The Australian Renewable Energy Agency (ARENA) is providing A$17.4 million (US$13.25 million) funding support for Conergy to build and operate a 10.8 MW (AC) solar photovoltaic (PV) plant with 1.4 MW / 5.3 MWh of lithium-ion battery storage in the Lakeland region of North Queensland, Australia.
The project involves the construction of a large-scale solar plant with battery storage near the town of Lakeland. The integration of big solar and battery storage has the potential to revolutionise power supply for fringe-of-grid locations.
The project will be connected to the Ergon Energy network.

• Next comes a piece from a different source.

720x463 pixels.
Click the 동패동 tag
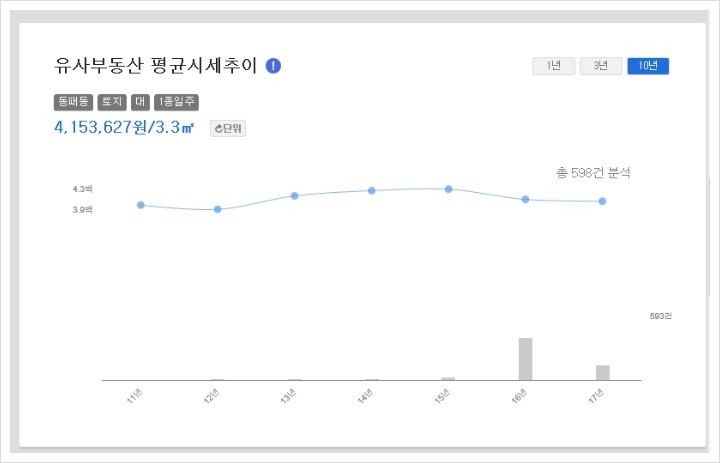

A detailed battery testing plan will be implemented over the first two years of operations, culminating in testing ‘island mode’ during the evening peak.

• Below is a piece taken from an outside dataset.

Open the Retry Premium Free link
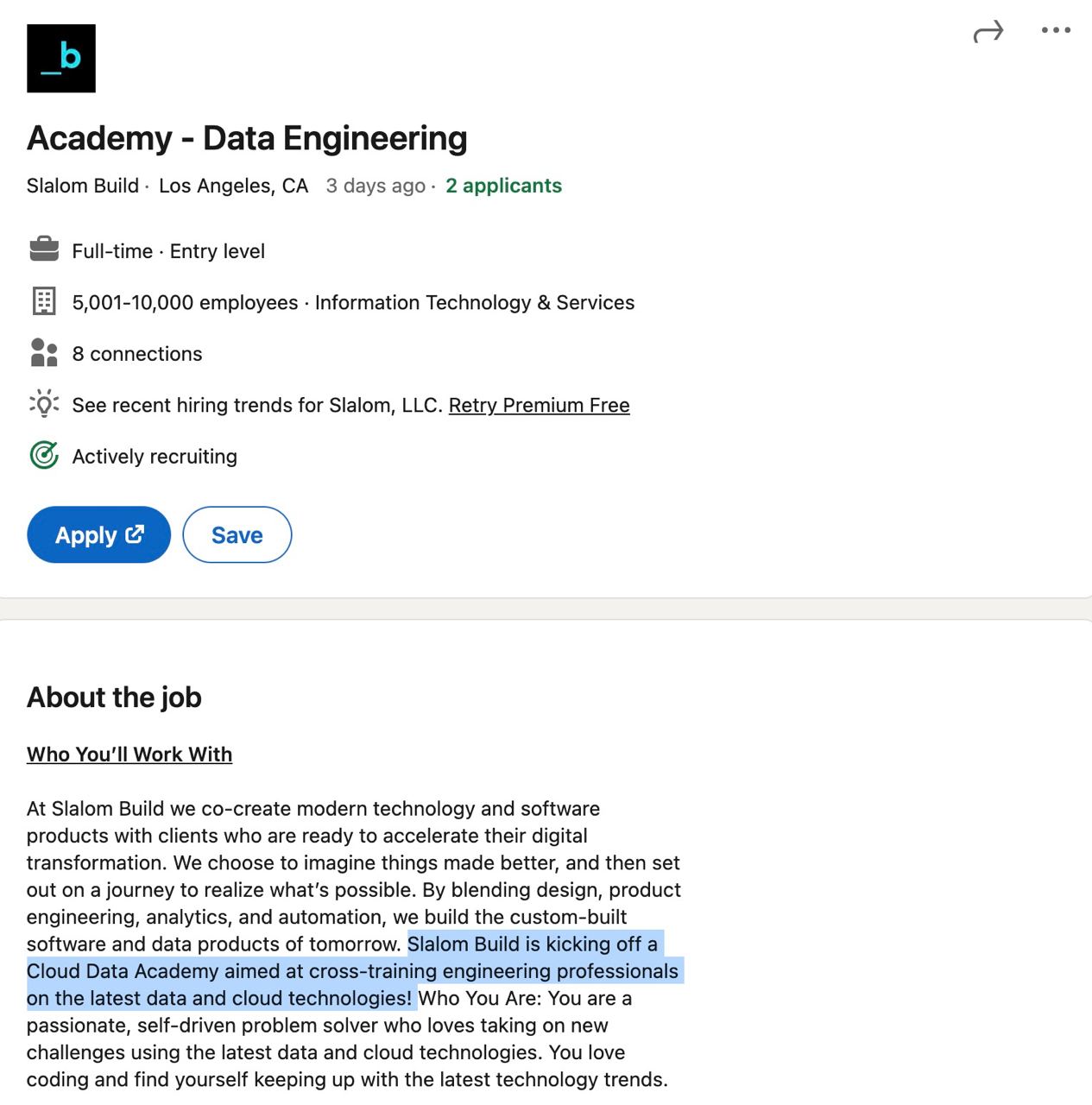(x=539, y=405)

The A$42.5 million (US$32.4 million) project is scheduled for completion in April 2017.
ARENA CEO Ivor Frischknecht said the landmark project was well placed to work alongside ARENA’s major push to deploy more large-scale solar PV plants across Australia. Mr Frischknecht said
“Figuring out how solar PV and battery storage technologies best work together at a large scale will be crucial for helping more renewables enter our grids. We know that battery storage will play a critical role in our future energy systems. The benefit of adding batteries to solar farms is simple; they store energy from the sun for use at peak times and overnight. They can also smooth solar energy output on cloudy days.
“Fringe-of-grid locations face a number of challenges with reliability and outages caused by network constraints, a lack of infrastructure and long distance power lines. This project is aiming to be the first in the world to test a concept known as ‘islanding’ from the main electricity grid. The local town of Lakeland will be powered solely by solar and batteries for several hours during these tests.”
Mr Frischknecht said ARENA had worked with Conergy to form a knowledge sharing steering committee, joined by BHP Billiton, Ergon Energy and Origin Energy.
BHP Billiton Senior Manager Environment Dr Graham Winkelman said beyond contributing to global greenhouse gas emissions reductions, solar and storage projects may also assist BHP Billiton in the future to reduce its own operating emissions while helping to support energy reliability at some of our more remote operations.